Summer/Fall 2011: Groupon expands what its deals can be. Two months after the launch of a vacation packages product, Groupon Getaways, the company followed with another new line of business – direct e-commerce – in September. Focusing on electronics offers from manufacturers and retailers, the initiative, dubbed Groupon Goods, rolled out nationally in the U.S. after a successful run in the U.K. Each of the handful of products is being offered by a different merchant or manufacturer that handles order fulfillment.

October 2011: New merchant survey suggests ugly news. If you were a Groupon exec reading iContact’s recent report, you might have reactively uttered the famous line, “lies, damned lies, and statistics.” Surveying 1,000 small merchants, 70 percent said they hated Groupon. When compared against Facebook, Twitter, and other social media channels, Groupon was the most disliked in every major category, said the research from iContact, an email services provider. The late October survey was one of many jabs that researchers and analysts have taken at Groupon since its controversial Super Bowl commercial.

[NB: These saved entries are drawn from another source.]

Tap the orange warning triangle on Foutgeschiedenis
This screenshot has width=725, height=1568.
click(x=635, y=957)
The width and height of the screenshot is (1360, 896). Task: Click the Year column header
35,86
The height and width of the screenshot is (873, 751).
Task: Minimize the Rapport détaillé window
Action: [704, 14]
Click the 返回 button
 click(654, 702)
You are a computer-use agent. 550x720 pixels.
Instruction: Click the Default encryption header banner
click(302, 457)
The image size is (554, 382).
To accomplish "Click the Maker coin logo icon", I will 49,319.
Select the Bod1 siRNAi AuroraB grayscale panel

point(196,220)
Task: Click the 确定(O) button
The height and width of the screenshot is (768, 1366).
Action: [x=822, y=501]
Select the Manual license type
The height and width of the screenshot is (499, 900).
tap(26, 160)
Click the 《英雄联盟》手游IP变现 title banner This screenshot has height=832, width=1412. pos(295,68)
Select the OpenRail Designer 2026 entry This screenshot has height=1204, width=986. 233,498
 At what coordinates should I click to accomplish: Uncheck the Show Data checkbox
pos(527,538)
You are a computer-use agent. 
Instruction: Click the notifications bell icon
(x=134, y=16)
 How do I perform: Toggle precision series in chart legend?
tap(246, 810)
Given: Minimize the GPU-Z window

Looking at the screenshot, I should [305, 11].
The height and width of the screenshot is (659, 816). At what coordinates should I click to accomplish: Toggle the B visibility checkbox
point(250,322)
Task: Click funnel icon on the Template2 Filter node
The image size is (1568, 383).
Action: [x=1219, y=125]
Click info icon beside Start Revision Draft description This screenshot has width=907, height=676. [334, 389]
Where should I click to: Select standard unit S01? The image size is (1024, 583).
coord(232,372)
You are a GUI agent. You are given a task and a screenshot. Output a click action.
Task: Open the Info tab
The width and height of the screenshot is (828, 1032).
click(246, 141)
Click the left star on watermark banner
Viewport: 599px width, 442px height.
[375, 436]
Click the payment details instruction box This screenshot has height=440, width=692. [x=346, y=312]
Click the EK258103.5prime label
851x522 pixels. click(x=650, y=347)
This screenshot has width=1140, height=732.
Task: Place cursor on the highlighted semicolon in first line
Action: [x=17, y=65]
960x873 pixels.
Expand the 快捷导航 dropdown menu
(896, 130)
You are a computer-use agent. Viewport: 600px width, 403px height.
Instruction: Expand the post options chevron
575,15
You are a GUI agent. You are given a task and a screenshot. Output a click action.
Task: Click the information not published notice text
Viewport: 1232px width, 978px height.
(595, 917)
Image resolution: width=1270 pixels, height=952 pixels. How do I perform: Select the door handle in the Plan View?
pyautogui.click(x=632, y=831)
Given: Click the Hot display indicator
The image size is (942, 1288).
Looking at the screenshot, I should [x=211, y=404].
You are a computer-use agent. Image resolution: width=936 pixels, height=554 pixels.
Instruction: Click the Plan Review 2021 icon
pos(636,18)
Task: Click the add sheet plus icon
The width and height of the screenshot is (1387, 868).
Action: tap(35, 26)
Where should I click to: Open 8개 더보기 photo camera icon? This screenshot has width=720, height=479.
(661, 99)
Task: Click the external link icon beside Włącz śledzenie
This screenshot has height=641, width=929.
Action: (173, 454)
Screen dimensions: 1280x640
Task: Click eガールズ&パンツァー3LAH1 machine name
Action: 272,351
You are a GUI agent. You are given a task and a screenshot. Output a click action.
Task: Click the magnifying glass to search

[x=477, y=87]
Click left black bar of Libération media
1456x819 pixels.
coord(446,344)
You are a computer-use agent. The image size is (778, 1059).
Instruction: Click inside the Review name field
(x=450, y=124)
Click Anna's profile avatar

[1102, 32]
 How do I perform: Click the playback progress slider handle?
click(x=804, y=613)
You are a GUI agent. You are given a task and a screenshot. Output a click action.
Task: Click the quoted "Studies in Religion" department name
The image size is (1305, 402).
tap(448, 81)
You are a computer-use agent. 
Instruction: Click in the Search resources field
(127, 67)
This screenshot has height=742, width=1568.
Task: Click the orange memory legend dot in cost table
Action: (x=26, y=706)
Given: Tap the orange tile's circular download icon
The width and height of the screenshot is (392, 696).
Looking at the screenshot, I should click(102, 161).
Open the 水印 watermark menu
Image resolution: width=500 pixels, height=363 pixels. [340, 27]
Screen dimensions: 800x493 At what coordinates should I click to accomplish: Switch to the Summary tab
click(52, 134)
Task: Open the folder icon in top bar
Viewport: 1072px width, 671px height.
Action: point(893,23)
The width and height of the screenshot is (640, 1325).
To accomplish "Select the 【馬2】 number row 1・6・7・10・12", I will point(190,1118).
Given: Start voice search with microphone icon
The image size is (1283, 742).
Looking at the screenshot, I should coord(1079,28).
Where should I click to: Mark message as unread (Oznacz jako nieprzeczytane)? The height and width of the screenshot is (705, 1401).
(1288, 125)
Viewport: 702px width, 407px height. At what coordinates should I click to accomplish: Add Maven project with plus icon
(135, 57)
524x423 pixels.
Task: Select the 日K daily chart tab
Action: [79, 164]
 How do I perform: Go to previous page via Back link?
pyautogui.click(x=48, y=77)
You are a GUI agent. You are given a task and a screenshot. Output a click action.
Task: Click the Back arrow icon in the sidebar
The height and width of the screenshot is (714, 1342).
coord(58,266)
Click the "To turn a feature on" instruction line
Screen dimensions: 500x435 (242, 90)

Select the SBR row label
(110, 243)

Advice for Groupon going forward: a human touch matters. For the last development on the timeline, Clay Mallow, co-owner of Dram Shop, a burger joint in Brooklyn, NY, seemed to have advice for Groupon on how it can fix up its merchant relationships. He’s run two Groupons this year, as well a Scoutmob offer. Mallow said if his establishment runs another digital discount, he’s going with Scoutmob and not Groupon because the former sent a sales rep in person while the latter has been phoning him from Chicago. Indeed, even for digital local marketing, a personal touch still counts for something.

“Working with Scoutmob was more pleasant than working with Groupon,” Mallow said. “Working with Groupon was just about the numbers. Scoutmob was a little more personal.”